The event followed a loose discussion-based format in which audience members directed questions to the panelists. The students in attendance used the opportunity to voice concerns and clarify some of the more complex disciplinary proceedings of the University alcohol policy.
One of the concerns raised was over medical amnesty in VEMS calls involving alcohol use. Under the University’s current policy, the student making the phone call to VEMS is granted amnesty and excused from disciplinary penalty for alcohol use but the student being treated is not. Several audience members were concerned that this policy may discourage students from calling for medical attention for their endangered friends.
Rost acknowledged this concern but pointed out the issue of equal policy enforcement.
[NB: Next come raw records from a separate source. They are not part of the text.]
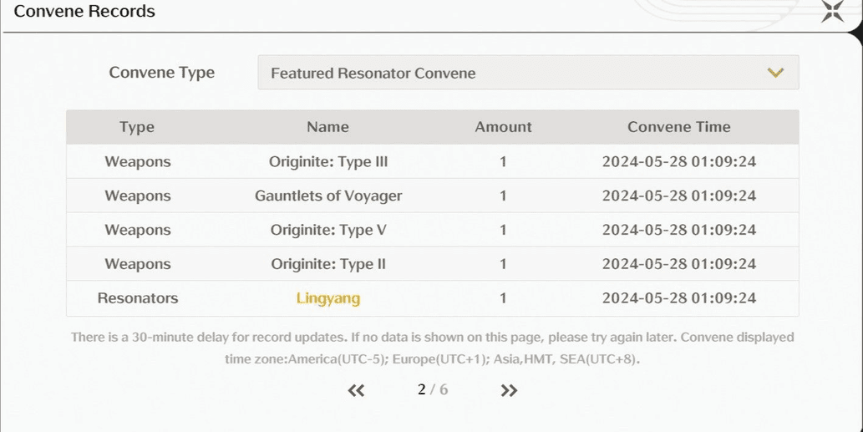
Task: Select the Originite: Type III entry
Action: tap(328, 162)
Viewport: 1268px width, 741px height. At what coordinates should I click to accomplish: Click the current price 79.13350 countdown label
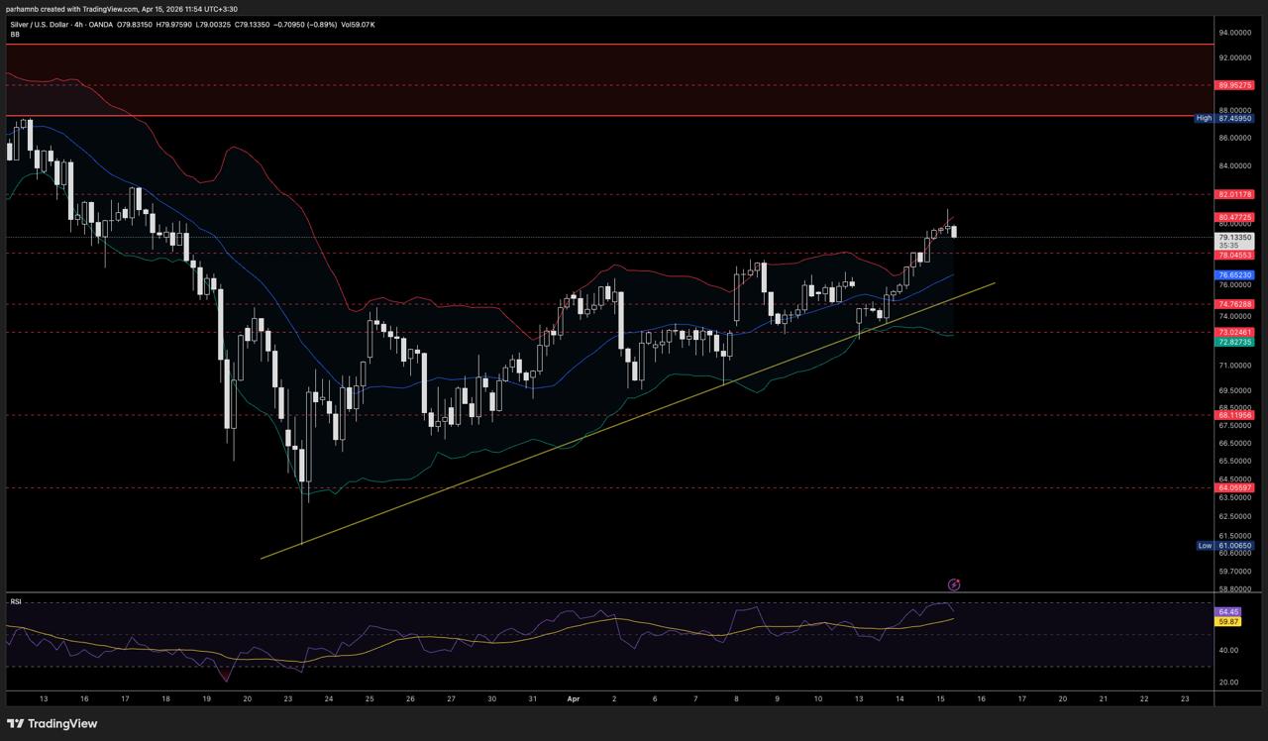(x=1235, y=241)
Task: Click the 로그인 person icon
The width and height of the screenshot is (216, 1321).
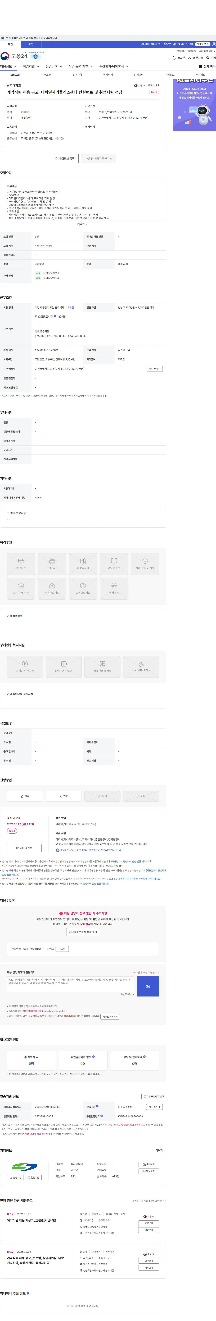Action: click(x=174, y=58)
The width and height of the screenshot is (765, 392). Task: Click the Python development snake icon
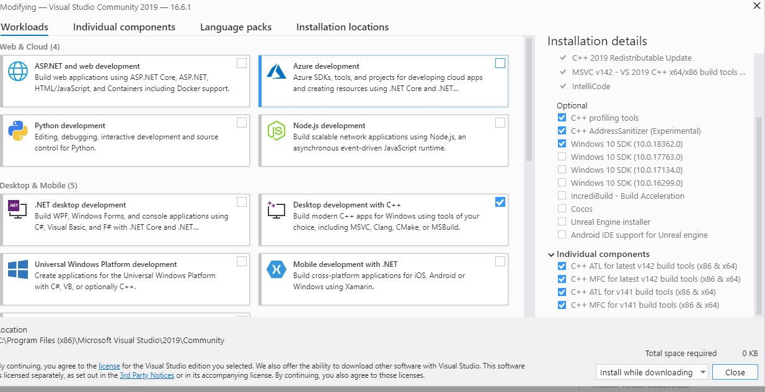[18, 131]
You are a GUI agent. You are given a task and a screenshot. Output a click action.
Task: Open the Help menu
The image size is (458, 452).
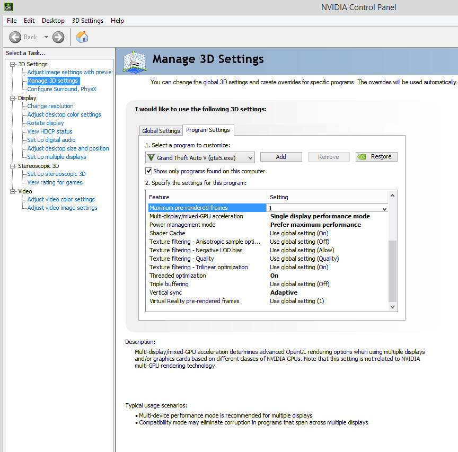[x=117, y=21]
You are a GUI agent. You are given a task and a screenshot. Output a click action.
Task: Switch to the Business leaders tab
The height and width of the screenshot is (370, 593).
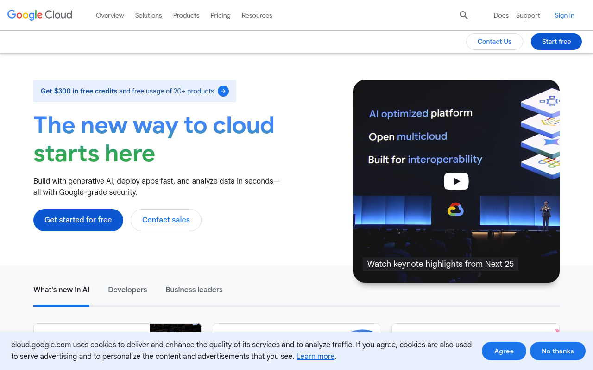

If students who receive medical treatment do not undergo follow-up disciplinary action, then those who commit minor alcohol offenses will be more severely treated than those who cause greater disruption because of larger alcohol intake.
Farrow also pointed out the progression of penalties. Students who commit a single alcohol offense or are treated by VEMS one time are often let off with a warning, she said. Repeat offenders, while receiving more serious penalties, are often in greater need of the counseling services offered when they are referred to the administration.
Students also raised concerns about the role of Public Safety as a responder and policy enforcer. One audience member questioned how the potential arming of Public Safety officers may change the enforcement of alcohol policy.
One female student expressed her desire to see more female Public Safety officers on duty at night adding that this could make female victims of sexual violence more comfortable.
In addition to listing resources available to victims of sexual assault, the panelists also outlined the disciplinary proceedings following a report. The assault is investigated and prosecuted either within the University structure or externally by public law enforcement depending on the choice of the victim.
Throughout the discussion both the panelists and audience members showed respect and a desire to share knowledge about University policy and discussed the misconceptions about their role in helping rather than punishing students for policy violations.
Rost mentioned continued policy change as a way of opening up discussion with students. This year, a new community standards office serves as a place to refer cases she does not deem in need of disciplinary action. The program, which is not disciplinary in nature, serves to promote student health and was the response to 43 percent of alcohol violations this year.